## TASK OBJECTIVE:
Keep the pictures out while you transcribe the listing below exactly.
-- Opening Marker --
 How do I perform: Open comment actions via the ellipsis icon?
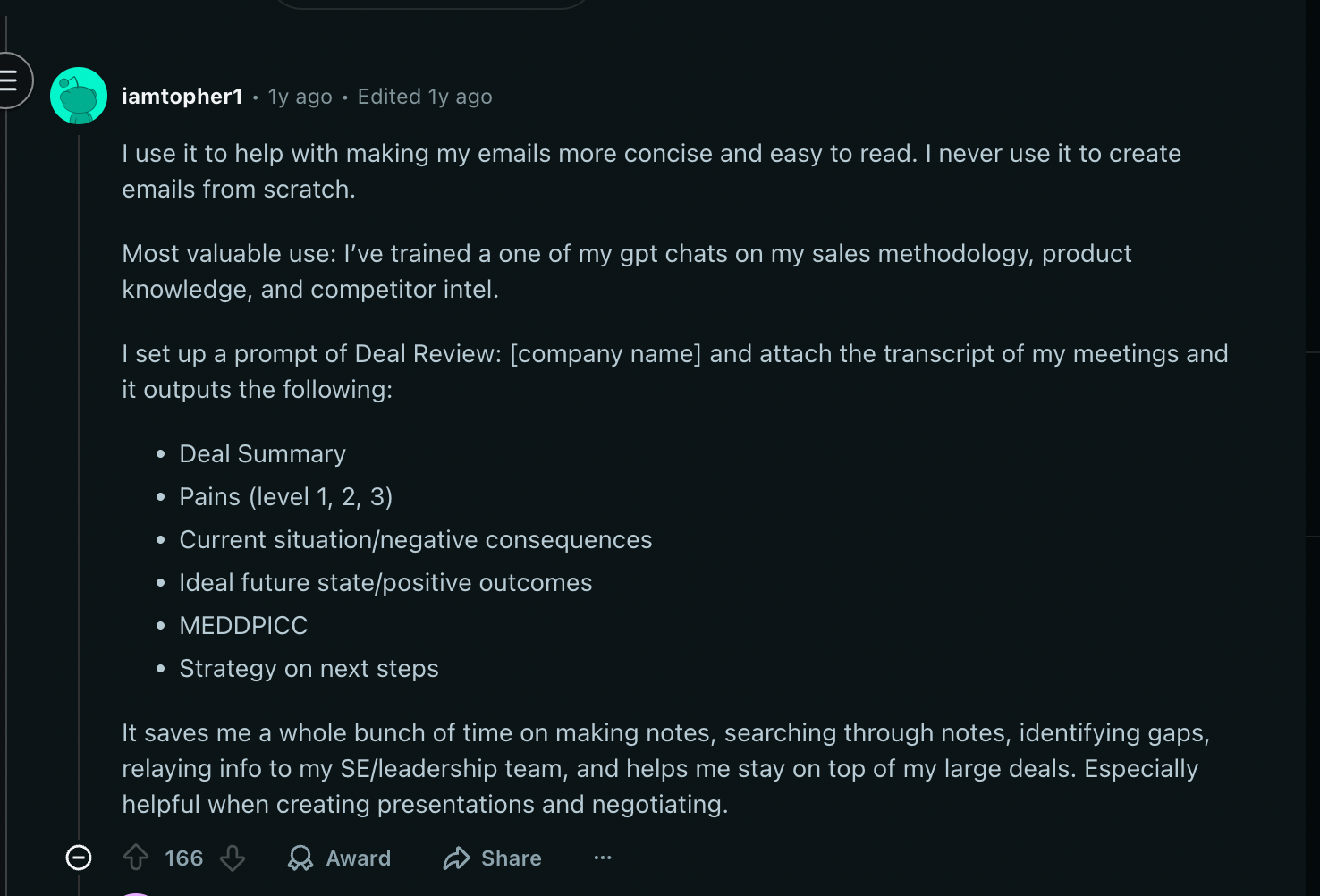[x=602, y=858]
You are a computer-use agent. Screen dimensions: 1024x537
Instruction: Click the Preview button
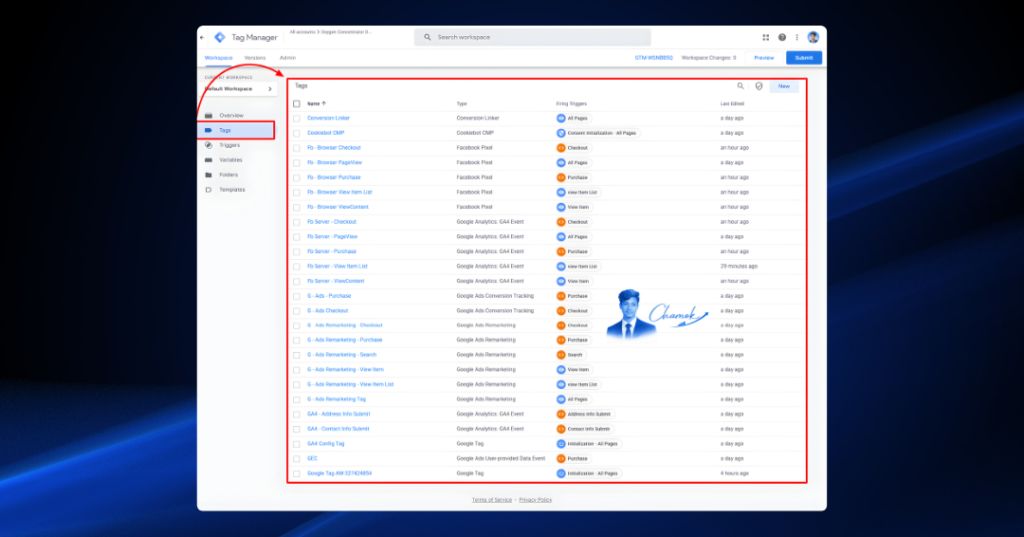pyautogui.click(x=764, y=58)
-- Closing Marker --
## ANSWER SECTION:
 How do I perform: Open comment actions via the ellipsis icon?
[x=602, y=858]
You are a computer-use agent. Screen dimensions: 1024x537
Instruction: Click the Preview button
pyautogui.click(x=764, y=58)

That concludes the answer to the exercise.